= HMBS Cascarilla =

HBMS Cascarilla (P 302) is the second of four Damen Stan 3007 patrol vessels commissioned by the Royal Bahamas Defence Force.

==Design==

The Cascarilla, and her sister ships are 30 m long and 7 m wide, and have a maximum speed of 24 knots. She and her sister ships have a shallow draft, for inshore work. She is designed for missions of up to five days. She is designed for a crew of 13.

While most modern vessels are designed with a clipper bow, Damen built the Cascarilla, and her sister ships, with an "axe bow", a new style of bow intended to make for easier sea-keeping in rough weather. At her stern she is equipped with a stern launching ramp, which enables her to deploy and retrieve her waterjet-propelled pursuit boat, without first coming to a stop.

==Operational history==

In early 2016 the Cascarilla was damaged in a grounding. Repairs cost $23,000.

On June 15, 2016, the Cascarilla exchanged gunfire with individuals they believed were Dominican Republic fish poachers. No crew members were injured, but the poachers got away.

On January 2, 2018, the Cascarilla intercepted a 40 foot sailing sloop carrying 91 undocumented migrants.

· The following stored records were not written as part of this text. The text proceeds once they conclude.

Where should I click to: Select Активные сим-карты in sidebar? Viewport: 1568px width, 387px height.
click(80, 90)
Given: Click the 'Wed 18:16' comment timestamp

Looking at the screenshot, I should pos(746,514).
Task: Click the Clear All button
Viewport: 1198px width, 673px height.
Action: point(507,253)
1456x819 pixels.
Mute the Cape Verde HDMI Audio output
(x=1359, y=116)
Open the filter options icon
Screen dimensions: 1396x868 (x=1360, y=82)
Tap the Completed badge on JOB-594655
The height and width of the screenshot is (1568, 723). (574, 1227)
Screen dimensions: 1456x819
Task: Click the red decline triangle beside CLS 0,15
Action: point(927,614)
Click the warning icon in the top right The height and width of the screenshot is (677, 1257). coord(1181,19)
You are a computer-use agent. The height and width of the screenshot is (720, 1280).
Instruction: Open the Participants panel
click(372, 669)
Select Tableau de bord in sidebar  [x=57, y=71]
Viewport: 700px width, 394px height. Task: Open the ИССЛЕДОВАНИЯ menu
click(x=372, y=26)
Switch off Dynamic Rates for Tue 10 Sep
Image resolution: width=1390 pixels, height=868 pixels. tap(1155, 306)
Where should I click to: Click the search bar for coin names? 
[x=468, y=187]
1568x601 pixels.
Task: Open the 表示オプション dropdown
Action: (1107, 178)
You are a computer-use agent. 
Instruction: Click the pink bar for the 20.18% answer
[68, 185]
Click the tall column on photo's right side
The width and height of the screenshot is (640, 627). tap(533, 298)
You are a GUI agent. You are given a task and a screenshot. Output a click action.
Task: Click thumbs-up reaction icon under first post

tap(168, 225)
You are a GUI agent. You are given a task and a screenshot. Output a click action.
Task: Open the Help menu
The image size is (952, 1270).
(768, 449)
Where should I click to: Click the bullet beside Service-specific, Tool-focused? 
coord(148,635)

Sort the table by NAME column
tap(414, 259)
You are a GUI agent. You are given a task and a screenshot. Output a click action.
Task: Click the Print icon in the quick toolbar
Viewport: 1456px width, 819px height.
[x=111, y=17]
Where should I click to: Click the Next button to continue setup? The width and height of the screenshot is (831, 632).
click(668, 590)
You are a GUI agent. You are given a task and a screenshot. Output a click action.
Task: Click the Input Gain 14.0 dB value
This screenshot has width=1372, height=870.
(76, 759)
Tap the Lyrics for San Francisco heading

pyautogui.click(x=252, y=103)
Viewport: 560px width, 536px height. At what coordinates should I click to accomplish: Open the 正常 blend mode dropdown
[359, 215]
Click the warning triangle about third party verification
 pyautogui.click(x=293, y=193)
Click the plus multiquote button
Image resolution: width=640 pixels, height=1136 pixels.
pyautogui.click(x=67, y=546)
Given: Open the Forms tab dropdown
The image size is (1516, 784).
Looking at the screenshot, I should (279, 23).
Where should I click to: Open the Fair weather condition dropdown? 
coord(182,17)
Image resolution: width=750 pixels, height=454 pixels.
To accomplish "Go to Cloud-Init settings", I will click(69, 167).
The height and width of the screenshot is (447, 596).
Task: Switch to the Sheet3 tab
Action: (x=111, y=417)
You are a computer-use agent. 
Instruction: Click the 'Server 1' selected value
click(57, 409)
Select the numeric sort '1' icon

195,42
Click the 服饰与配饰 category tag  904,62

On March 27, 2018, an undocumented Haitian immigrant triggered a search when he was able to phone Bahamanian officials and report the smuggling vessel he was on had sprung a leak. The Royal Bahamas Defence Force requested the United States Coast Guard to dispatch aircraft to help locate the vessel. After the USCG located the vessel, the Cascarilla intercepted a smuggling sloop and rescued 89 undocumented migrants from Haiti.